For further details see documentation for optim.
likfit: It is highly advisable to run this function several
times with different initial values for the parameters.
likfit: WARNING: This step can be time demanding!
---------------------------------------------------------------
likfit: end of numerical maximisation.
It is often difficult to numerically maximise the likelihood. In any case, the optimisation process here is not simply trying to find a fit that most closely mimics the empirical semi-variogram.
13.6 Kriging in R
Given a valid (estimated) variogram or covariogram function, we can carry out kriging. The function geoR::krige.conv can be used for this purpose. It defaults to ordinary kriging (OK), but it can also do other forms of kriging.

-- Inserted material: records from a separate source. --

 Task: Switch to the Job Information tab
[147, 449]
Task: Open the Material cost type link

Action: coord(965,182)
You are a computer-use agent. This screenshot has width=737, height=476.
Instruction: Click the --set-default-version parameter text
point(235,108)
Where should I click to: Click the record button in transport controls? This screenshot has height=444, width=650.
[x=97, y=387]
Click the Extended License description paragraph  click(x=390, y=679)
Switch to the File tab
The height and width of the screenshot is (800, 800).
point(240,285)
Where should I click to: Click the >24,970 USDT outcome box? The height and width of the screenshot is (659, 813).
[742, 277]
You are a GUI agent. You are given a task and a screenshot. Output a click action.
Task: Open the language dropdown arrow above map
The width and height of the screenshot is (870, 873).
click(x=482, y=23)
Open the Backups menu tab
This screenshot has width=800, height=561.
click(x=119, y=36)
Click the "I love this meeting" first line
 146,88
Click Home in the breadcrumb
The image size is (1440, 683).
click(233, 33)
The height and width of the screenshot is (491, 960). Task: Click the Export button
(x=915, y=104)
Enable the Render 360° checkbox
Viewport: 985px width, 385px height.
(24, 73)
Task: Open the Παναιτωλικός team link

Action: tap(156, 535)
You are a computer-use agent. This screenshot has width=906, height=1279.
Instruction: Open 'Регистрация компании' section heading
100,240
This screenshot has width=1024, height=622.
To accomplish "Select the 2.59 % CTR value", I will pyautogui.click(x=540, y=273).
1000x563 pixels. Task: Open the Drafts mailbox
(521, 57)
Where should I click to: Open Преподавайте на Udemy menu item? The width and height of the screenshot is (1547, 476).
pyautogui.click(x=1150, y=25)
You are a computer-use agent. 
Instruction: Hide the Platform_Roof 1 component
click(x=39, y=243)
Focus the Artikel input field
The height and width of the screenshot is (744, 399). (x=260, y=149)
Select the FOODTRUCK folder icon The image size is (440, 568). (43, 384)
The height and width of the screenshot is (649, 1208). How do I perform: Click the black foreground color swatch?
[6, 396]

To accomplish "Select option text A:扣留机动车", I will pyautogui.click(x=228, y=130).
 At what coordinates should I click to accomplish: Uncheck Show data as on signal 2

Looking simply at an image of point predictions is potentially misleading, since the predictive uncertainty varies greatly over the kriging area. We can look separately at the variance.
We see that the variance is small in the area where there are plenty of measurements, but increases rapidly in regions where no measurements are available. We can use this information in various ways. One simple approach is to simply clip the kriging estimates when the variance gets too high.